Segurança sanitária e geopolítica
Na nota divulgada pelo Departamento de Estado, a cooperação é enquadrada como parte de uma estratégia mais ampla de segurança sanitária global. As autoridades norte-americanas sublinham que sistemas de saúde mais resilientes em países parceiros contribuem não apenas para o bem-estar das populações locais, mas também para a protecção da saúde global, incluindo a dos próprios cidadãos americanos.
Este enquadramento revela como a saúde passou a ocupar um lugar central na agenda geopolítica, sobretudo após a pandemia da covid-19. Investir em sistemas de saúde em países vulneráveis é hoje visto como um instrumento de prevenção de crises globais, ao mesmo tempo que reforça a influência diplomática e estratégica dos doadores.
Continuidade de uma relação em expansão
O memorando insere-se num momento de intensificação das relações bilaterais entre Moçambique e os Estados Unidos. Recentemente, o Presidente da República, Daniel Chapo, reuniu-se na Casa Branca com o vice-presidente norte-americano, JD Vance, num encontro destinado a consolidar uma parceria descrita como “moderna e orientada para o futuro”.
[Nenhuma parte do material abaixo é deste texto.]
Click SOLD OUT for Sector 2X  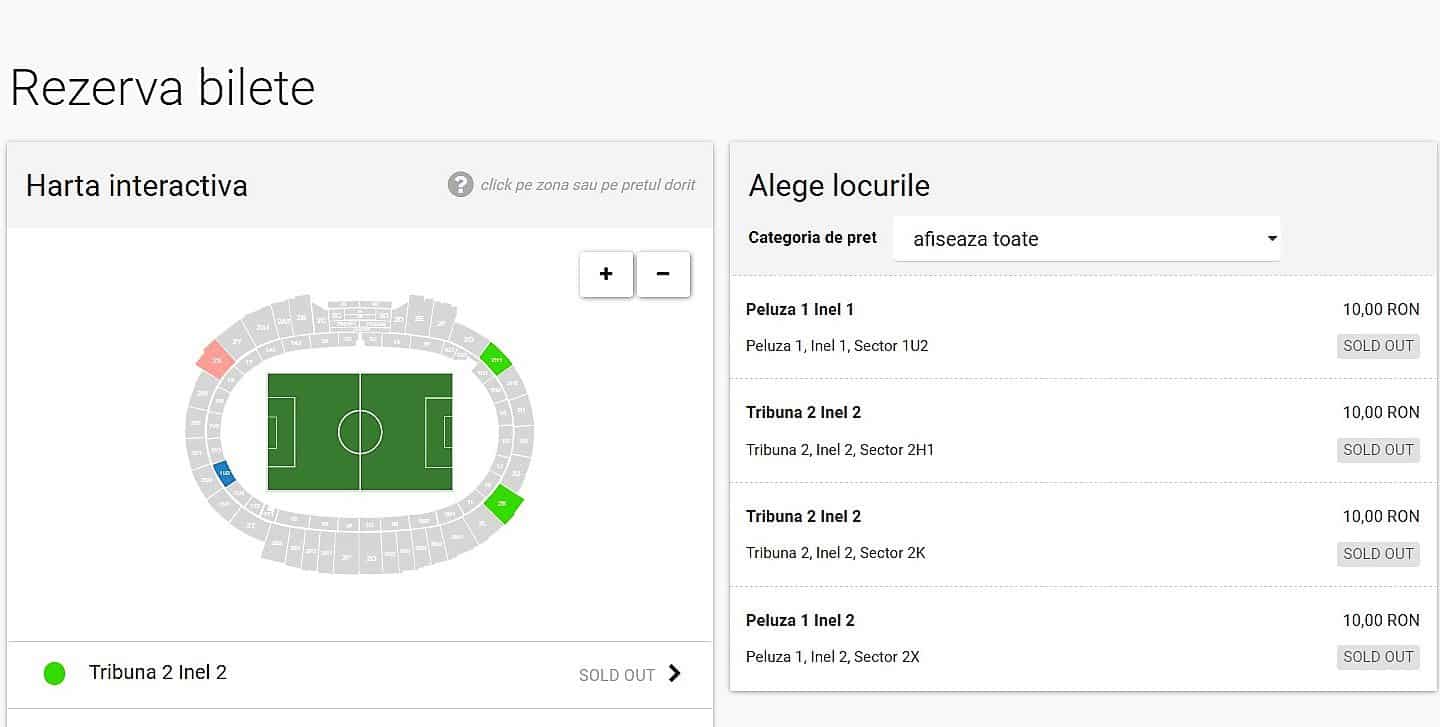(x=1378, y=657)
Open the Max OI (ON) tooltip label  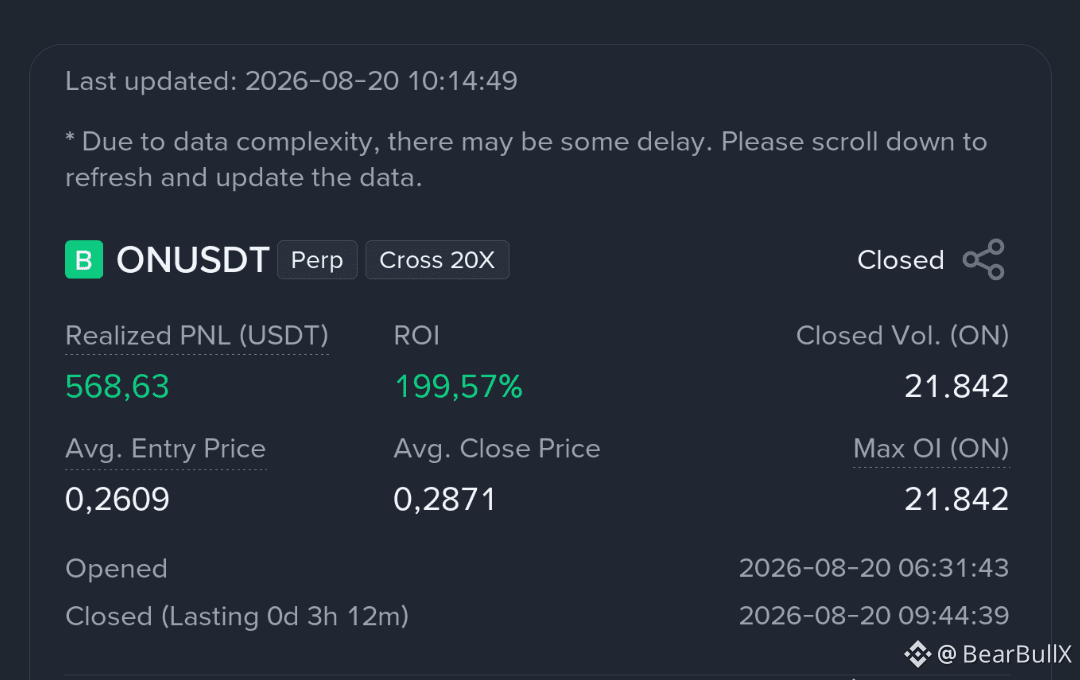tap(931, 449)
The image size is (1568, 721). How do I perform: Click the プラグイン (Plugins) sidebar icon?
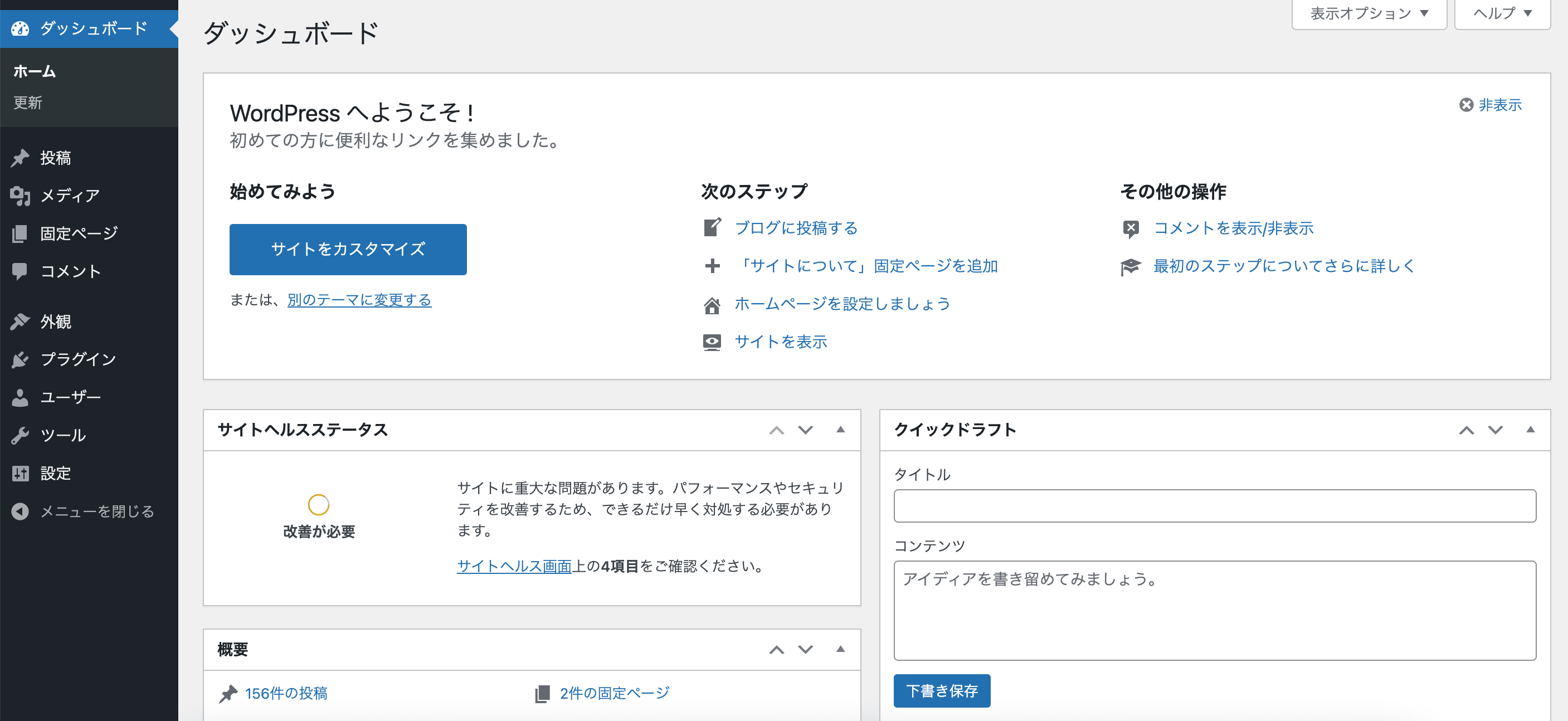(20, 358)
De acordo com a Presidência da República, as conversações abrangeram não apenas a saúde, mas também áreas como energia, infra-estruturas, segurança, educação, turismo, agricultura, transição digital e inovação tecnológica. Este alargamento da agenda indica que a cooperação em saúde é parte de uma estratégia mais ampla de aproximação económica e política.
Desafios de implementação
Apesar da dimensão e do potencial impacto do acordo, a sua eficácia dependerá da capacidade de execução no terreno. Moçambique enfrenta desafios significativos ao nível da gestão do sistema de saúde, incluindo escassez de profissionais, desigualdades regionais no acesso aos serviços, limitações logísticas e fragilidades institucionais.
A introdução de medicamentos inovadores e de novas abordagens preventivas exigirá investimentos paralelos em formação, cadeias de abastecimento, sistemas de informação e monitorização. Sem estes elementos, o risco é que os recursos financeiros não se traduzam plenamente em melhorias sustentáveis nos indicadores de saúde.
Um acordo com implicações de longo prazo
O investimento até 1,8 mil milhões de dólares anunciado pelos EUA representa uma oportunidade rara para acelerar transformações estruturais no sector da saúde em Moçambique. Ao mesmo tempo, coloca maior responsabilidade sobre o Estado moçambicano para garantir transparência, boa governação e alinhamento estratégico na utilização dos fundos.
Se bem implementado, o memorando poderá não apenas salvar vidas e reduzir a incidência de doenças evitáveis, mas também fortalecer o capital humano do país, com impactos positivos sobre a produtividade, o desenvolvimento económico e a estabilidade social.
Em última análise, o acordo simboliza uma evolução na relação entre Moçambique e os Estados Unidos: uma parceria que vai além da assistência pontual e procura construir sistemas mais robustos, resilientes e preparados para enfrentar os desafios sanitários do futuro.